GALVESTON, Texas -- The National Institutes of Health has selected University of Texas Medical Branch at Galveston (UTMB) Assistant Professor of Neurology Pedro Fernandez-Funez to receive a five-year, $1.5 million NIH Director’s New Innovator Award.

NIH Director Dr. Elias Zerhouni will officially announce the 29 recipients of the grants, designed to foster young biomedical researchers with bold new ideas, at a symposium at NIH headquarters Wednesday, Sept. 19.

Fernandez-Funez, one of only three Texas scientists selected to receive one of the awards, won his grant with an original proposal to study prion diseases — a group of deadly, brain-destroying disorders that include mad cow disease and its human version, Creutzfeldt-Jakob disease — using genetically modified fruit flies and laboratory mice.

“I was totally surprised when they notified me of the award — the competition was very tough,” Fernandez-Funez said. “After the initial shock came tremendous joy for the recognition of the work we’re doing in the lab. This award will provide us with the financial means and stability to continue our innovative approach to understanding how prion proteins cause brain disease, and complement our parallel work on Alzheimer’s disease, which involves different proteins misbehaving in a similar way.”

UTMB neurology department chairman Dr.
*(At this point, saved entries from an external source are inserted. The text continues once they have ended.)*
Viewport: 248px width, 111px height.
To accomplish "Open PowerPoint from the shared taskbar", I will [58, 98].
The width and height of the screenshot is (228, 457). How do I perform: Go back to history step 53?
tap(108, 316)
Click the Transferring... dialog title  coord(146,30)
Tetsuo Ashizawa applauded Fernandez-Funez’s success in garnering the “highly prestigious” award.

“For young investigators who have been trying hard to get over the final barrier of obtaining NIH funding, this is very encouraging news,” Ashizawa said. “It is also great news for UTMB and our School of Medicine, which has been making a special effort to provide support for young investigators, a critical element for the successful growth of the our next generation of scientists.”

Fernandez-Funez and UTMB Assistant Professor Diego Rincon-Limas have been working closely together for four years using fruit flies to study human neurological disorders. Because it’s far easier to genetically manipulate and crossbreed the short-lived flies than laboratory mice, Fernandez-Funez said, they provide an ideal laboratory animal in which to quickly study the effects of many different proteins involved in neurodegenerative diseases on the nervous systems of living creatures.
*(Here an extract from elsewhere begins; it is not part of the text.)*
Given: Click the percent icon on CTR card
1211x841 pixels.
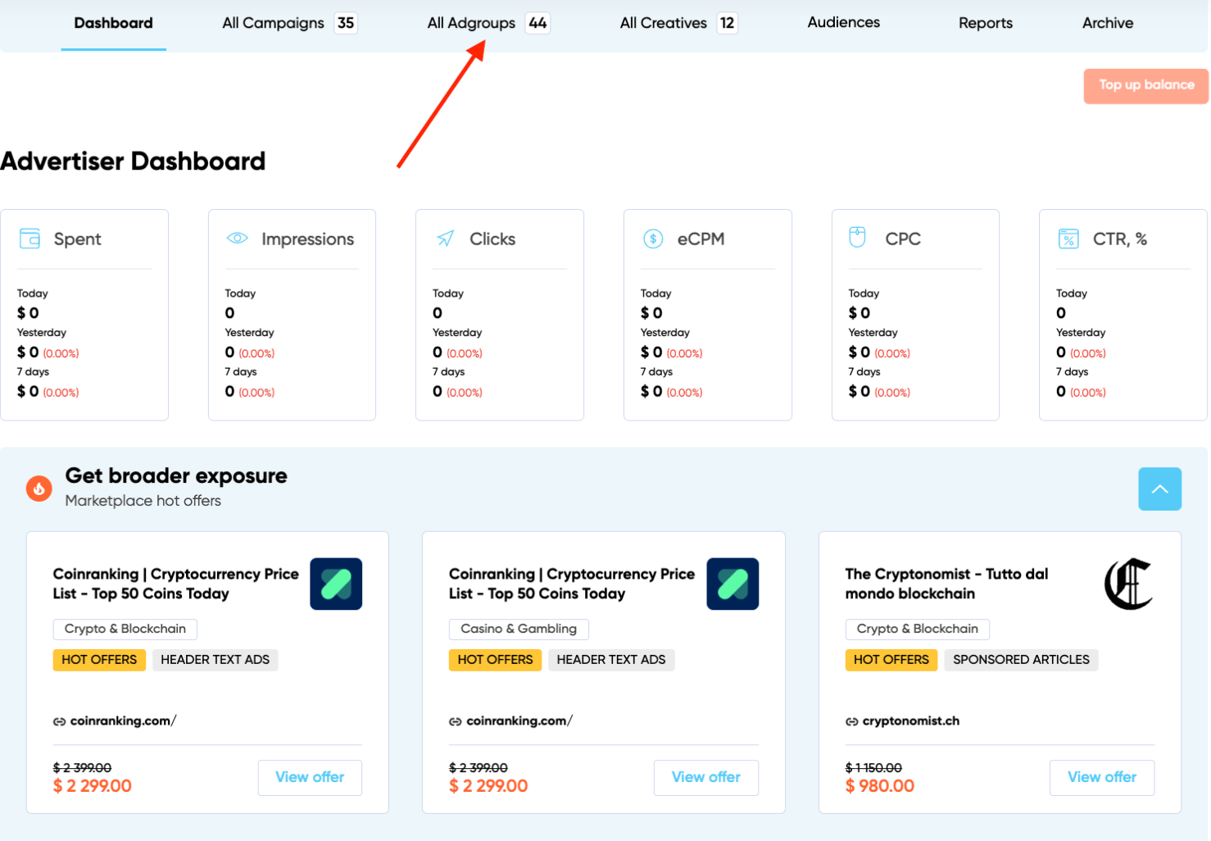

“A fly is like a test tube, but it’s alive,” Fernandez-Funez said. “It’s a system where you can play with genes quickly and easily, so instead of doing one experiment in one year, you can do five or 10 or 15. If you fail in most of them, that’s not really important — what’s important is that you find one of them that works.”
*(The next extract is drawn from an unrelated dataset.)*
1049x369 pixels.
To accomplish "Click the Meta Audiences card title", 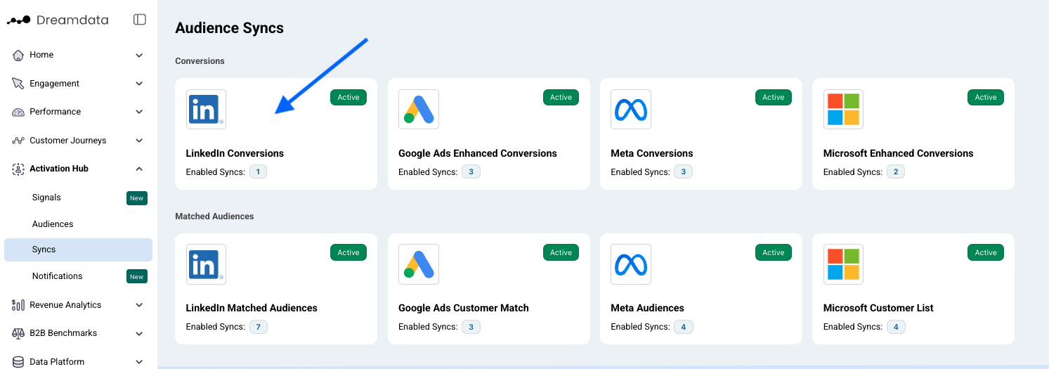I will [x=647, y=308].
Fernandez-Funez’s NIH award funds experiments with fruit flies whose DNA has been genetically modified to produce hamster prion protein. In rodents, cows, humans and other mammals, such proteins can accidentally “misfold,” taking on an abnormal shape that causes other prion proteins they contact to take a similar shape — one that promotes the accumulation of brain-cell killing protein deposits. And by the end of the transgenic fruit flies’ 40-day lifespan, their tiny brains also show the telltale signs of prion misfolding and neurotoxicity, according to Fernandez-Funez.

“We’ve produced these flies, we see the biochemical changes on the prion protein and we can see the neurodegeneration,” Fernandez-Funez said. “Now, we want to figure out how we can stop this process.”

Using the new NIH funding, Fernandez-Funez and Rincon-Limas plan to investigate the protective effects in flies, mammalian cells and mice of so-called “chaperone” proteins, which work to make sure that other proteins take on their proper shapes after they are produced. Their preliminary experiments show that one such protein, known as Hsp70, protects their flies against the neurotoxic effects of prion protein misfolding; they intend to use their flies to determine whether other possibly protective chaperone proteins work as well. Next, they’ll check any promising leads with experiments in mammalian cell cultures. Then, in experiments with both transgenic and normal mice in collaboration with Claudio Soto, also a UTMB professor and director of the university's George and Cynthia Mitchell Center for Neurodegenerative Diseases, they’ll test whether they can extend such protection to mammals, both with genetic engineering and compounds that induce the production of chaperones.

“By doing the groundwork in flies, we think we can find many new mechanisms of prion neurotoxicity,” Fernandez-Funez said. “The idea is that we’re going to keep looking for new ways of attacking the disease through all these new genes and proteins and pathways.”